A ideia de que os comboios não passam duas vezes é o tormento de muitos clubes com jogadores ou técnicos com contrato e cláusulas de rescisão. No denominado futebol moderno, não há outra realidade senão esta e serve-se como espada pronta a cortar a direito, até tendo em conta que, boa parte das vezes, as cláusulas estão reféns das negociaçõe­s salariais. Em mais uma semana em que vários clubes foram apontados a Conceição, fica a certeza de que há comboios onde o treinador do FC Porto não quer entrar. Um treinador da sua estirpe precisa de competir, precisa de garantir que ganhar é possível, que ir mais longe é um desígnio. Tanto o Al Hilal da Arábia Saudita, como outras paragens apontadas, não permitem que a equação dinheiro/felicidade seja minimament­e equilibrad­a. Mas pior ainda é a visão de um treinador condiciona­ndo a sua própria ambição. Direto à não relevância. Esperemos que nunca falte proteína, mas ainda poderemos ver nascer o dia em que a seleção portuguesa chame Conceição para fazer omeletes sem ovos. A velhice pode esperar.
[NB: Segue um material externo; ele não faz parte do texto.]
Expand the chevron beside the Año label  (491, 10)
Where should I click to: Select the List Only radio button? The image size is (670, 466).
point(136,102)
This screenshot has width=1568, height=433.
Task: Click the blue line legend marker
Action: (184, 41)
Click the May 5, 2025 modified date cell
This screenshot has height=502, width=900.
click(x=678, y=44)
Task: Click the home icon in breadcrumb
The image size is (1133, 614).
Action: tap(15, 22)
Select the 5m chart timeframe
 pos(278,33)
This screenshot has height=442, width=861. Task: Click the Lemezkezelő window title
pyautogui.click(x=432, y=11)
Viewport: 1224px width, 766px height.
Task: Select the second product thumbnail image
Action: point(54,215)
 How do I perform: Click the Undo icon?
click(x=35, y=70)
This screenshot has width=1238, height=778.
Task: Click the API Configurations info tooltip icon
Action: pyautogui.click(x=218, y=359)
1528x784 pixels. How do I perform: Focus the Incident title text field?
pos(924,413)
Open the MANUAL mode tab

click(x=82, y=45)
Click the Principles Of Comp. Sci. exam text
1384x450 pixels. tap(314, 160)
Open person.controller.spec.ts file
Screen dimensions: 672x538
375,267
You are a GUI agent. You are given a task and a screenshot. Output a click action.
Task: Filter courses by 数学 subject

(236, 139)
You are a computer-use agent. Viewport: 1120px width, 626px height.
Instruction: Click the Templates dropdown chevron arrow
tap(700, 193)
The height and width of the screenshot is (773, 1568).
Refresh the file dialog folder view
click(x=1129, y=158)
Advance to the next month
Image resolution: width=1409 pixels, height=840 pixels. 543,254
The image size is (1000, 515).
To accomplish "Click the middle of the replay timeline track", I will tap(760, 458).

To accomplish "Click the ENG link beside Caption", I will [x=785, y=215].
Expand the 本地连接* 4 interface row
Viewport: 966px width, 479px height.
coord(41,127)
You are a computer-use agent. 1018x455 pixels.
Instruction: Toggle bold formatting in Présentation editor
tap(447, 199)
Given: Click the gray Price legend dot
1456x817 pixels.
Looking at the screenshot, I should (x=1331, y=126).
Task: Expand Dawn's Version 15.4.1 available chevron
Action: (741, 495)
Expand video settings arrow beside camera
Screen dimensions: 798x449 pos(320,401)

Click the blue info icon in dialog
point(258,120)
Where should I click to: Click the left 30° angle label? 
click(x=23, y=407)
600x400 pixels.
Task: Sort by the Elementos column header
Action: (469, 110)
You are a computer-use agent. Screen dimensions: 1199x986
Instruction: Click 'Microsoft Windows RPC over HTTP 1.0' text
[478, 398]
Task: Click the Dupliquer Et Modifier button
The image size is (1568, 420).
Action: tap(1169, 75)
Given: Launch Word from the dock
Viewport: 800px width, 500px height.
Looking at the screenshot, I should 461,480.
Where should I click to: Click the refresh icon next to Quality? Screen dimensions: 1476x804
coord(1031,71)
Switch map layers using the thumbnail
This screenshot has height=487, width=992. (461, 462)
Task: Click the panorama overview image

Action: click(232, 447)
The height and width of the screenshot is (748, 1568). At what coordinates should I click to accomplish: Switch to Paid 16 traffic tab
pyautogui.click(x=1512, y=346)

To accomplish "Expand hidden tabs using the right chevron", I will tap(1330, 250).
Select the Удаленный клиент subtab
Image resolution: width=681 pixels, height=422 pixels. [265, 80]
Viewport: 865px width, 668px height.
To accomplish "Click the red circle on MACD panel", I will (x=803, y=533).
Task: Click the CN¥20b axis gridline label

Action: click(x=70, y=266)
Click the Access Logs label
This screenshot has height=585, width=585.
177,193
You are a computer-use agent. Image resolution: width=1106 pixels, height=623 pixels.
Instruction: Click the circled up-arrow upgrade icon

O facto de Sérgio querer cumprir contrato, encontrase umbilicalm­ente ligado ao fim deste mandato do Presidente. Ninguém compreende­ria que não fizesse com Pinto da Costa os meses do caminho que culminarão na apresentaç­ão da candidatur­a a novo mandato. Se algum dia Sérgio Conceição entrar - com toda a legimidade - noutro comboio, que nos deixe Vítor Bruno no apeadeiro. Entretanto e até lá, pode e deve ser um fator de união e reserva indesmentí­vel de ADN, mesmo de férias na costa algarvia. Mais longe das estações centrais, mas sempre perto da casa das máquinas.